Best CD player/streamer — Marantz SACD 30n
I love the way the Marantz SACD 30n looks, and it's loaded with features. It features Marantz' proprietary transport mechanism and Hyper Dynamic Amplifier Modules that offer exquisite detail and dynamic range while reducing noise. Its premium DAC makes digital files sound their best, whether they're being played from a disc, or being streamed from a top-notch music streaming platform.
You can make a wired connection to your home network via the Ethernet port on the back, or use the built-in Wi-Fi and Bluetooth for general streaming. But there's more. Apple AirPlay 2 is built-in, and the player is Roon compatible. The player is also HEOS compatible, which allows it to stream from a host of popular cloud-based music services, and lets you build a whole-home wireless speaker system with compatible components.
Best-looking CD player — LEAK CDT
Beauty is in the eye of the beholder, so I'll defend this choice on the merits as I see them, with full understanding and acceptance that your mileage may vary.
First of all, I love the CDT's beautiful silver face plate, ensconced in an elegant walnut outer chassis. LEAK audio was originally founded in 1934, and this design harkens back to the company's vintage roots. I appreciate that veneer of classic style over an extremely solid, well-made component. When I had a chance to use this piece, I also enjoyed the tactile feel and simplicity of function provided by the buttons on the front.
It comes in plain silver, too, but for my part, gimme that warm walnut accent every time.

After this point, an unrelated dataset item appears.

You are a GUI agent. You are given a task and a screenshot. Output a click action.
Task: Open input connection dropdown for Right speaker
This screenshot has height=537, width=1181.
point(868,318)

One important caveat, however: the CDT is a transport-only player. It was designed to pair sonically and visually with the LEAK Stereo 130 integrated amplifier, but you can use it with any component with a built-in DAC.
Record your own CDs
I’d be remiss if I didn’t point out that musicians and hobbyists can still record their own CDs for demos or home listening. The Tascam CD-RW900MKII is designed for professional use, but it’s reasonably priced and versatile enough to handle multiple types of CD-Rs. You can even fade tracks in and out if you’re making a mix.